The Forbes Medicine Show blog highlights the clinical trails search site today from “Patients Like Me.”
Patients enter their illness, age, and zip code and get a list of clinical trials into that they can enter. Hopefully this will help more patients find studies that might offer them some hope and help advance the speed of research.
So, note that Tufts has recently launched a recrutiment site as well, joining Partners in offering simplified access to clinical trials.
Tufts Medical Center and Floating Hospital for Children are pioneers in groundbreaking research including numerous clinical trials taking place in Boston. Research is funded by the National Institutes of Health, private foundations, industry, and private individuals. Our mission is not only to advance knowledge but to train physicians and non-clinicians to become the investigators of the future.
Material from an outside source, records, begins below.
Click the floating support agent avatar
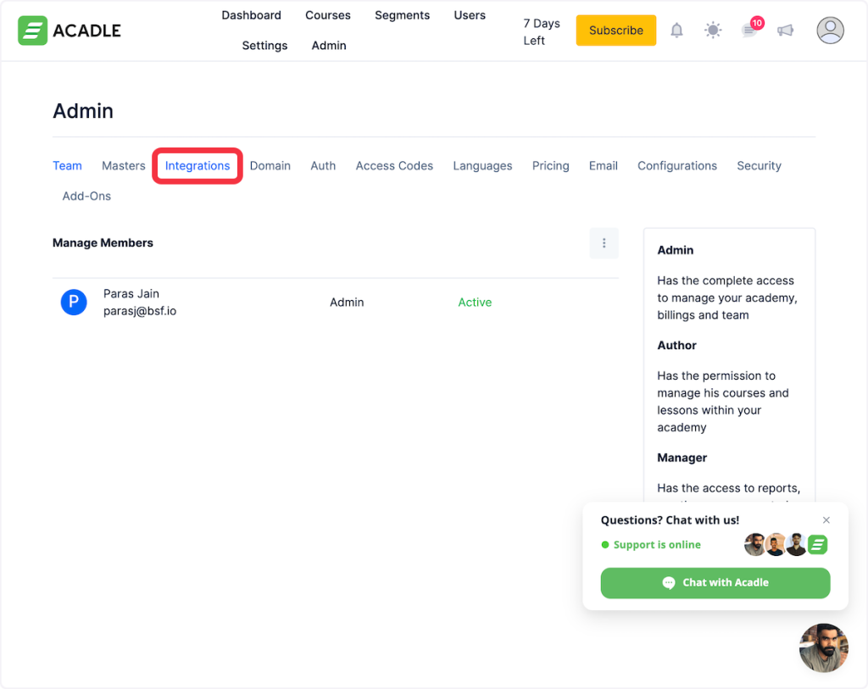This screenshot has width=868, height=689. [823, 647]
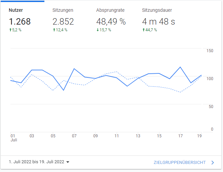The width and height of the screenshot is (223, 172).
Task: Click the up arrow beside 12,4 %
Action: (x=54, y=30)
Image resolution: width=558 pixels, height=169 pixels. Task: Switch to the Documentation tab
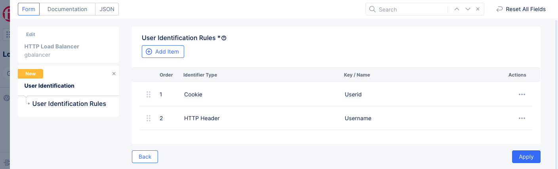pos(67,9)
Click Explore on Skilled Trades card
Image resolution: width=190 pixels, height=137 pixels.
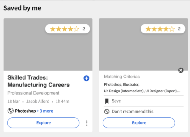click(x=43, y=123)
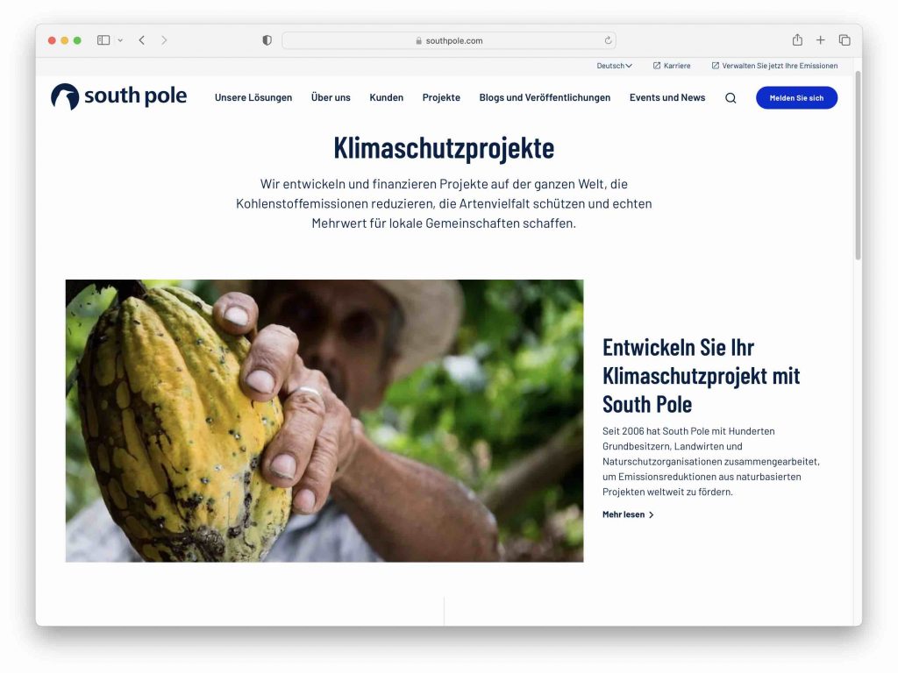Image resolution: width=898 pixels, height=673 pixels.
Task: Open the Karriere external link
Action: [x=672, y=66]
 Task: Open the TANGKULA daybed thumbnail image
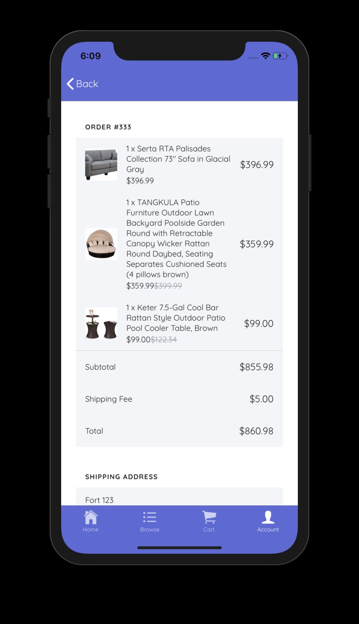pyautogui.click(x=101, y=244)
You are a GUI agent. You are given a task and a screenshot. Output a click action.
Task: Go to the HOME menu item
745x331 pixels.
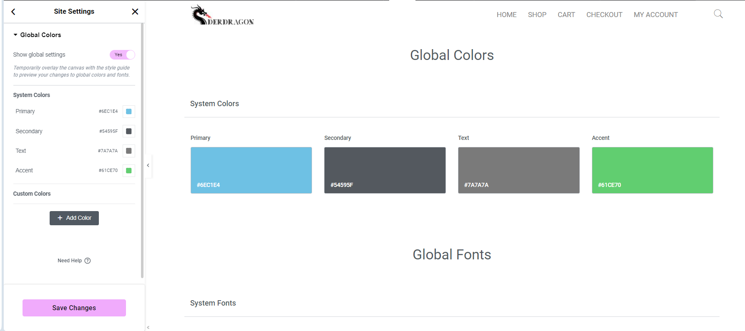[506, 15]
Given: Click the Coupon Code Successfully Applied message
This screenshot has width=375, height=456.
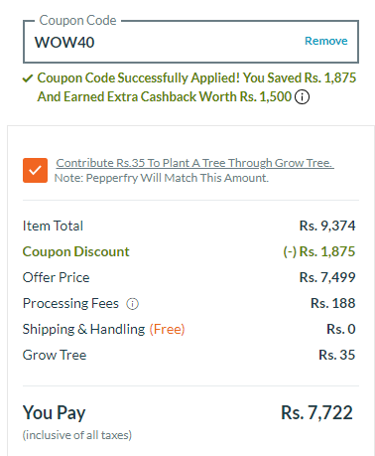Looking at the screenshot, I should click(x=196, y=87).
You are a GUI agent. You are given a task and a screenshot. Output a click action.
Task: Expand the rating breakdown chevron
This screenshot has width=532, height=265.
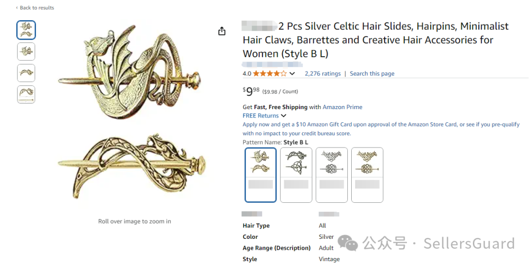292,74
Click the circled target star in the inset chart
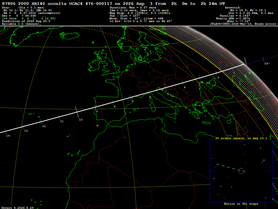Viewport: 278px width, 209px height. pos(241,171)
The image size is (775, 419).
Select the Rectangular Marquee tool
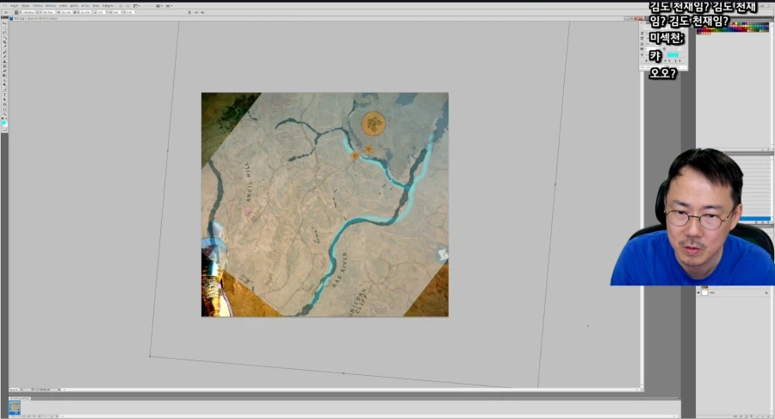[3, 29]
Tufts Medical Center research led to the discovery of drugs that prevent the body’s rejection of transplanted organs, coining the term “immunosuppression,” and also brought to light the link between obesity and heart disease. Tufts Medical Center and Floating Hospital for Children rank among the top 10 percent of the nation’s independent hospitals that receive federal research funds.
One suggestion for all the sites: Maybe be a bit clearer that a clinical trail is a study, not a form of treatment. Many patients sign up for these studies with the “therapeutic misconception” — the idea that they’re getting cutting edge research. Which may or may not be true. They might get a placebo. Or they might get a treatment that turns out not to work so well.
This is science, not treatment. A bit too often, hospitals market clinical trilas as care.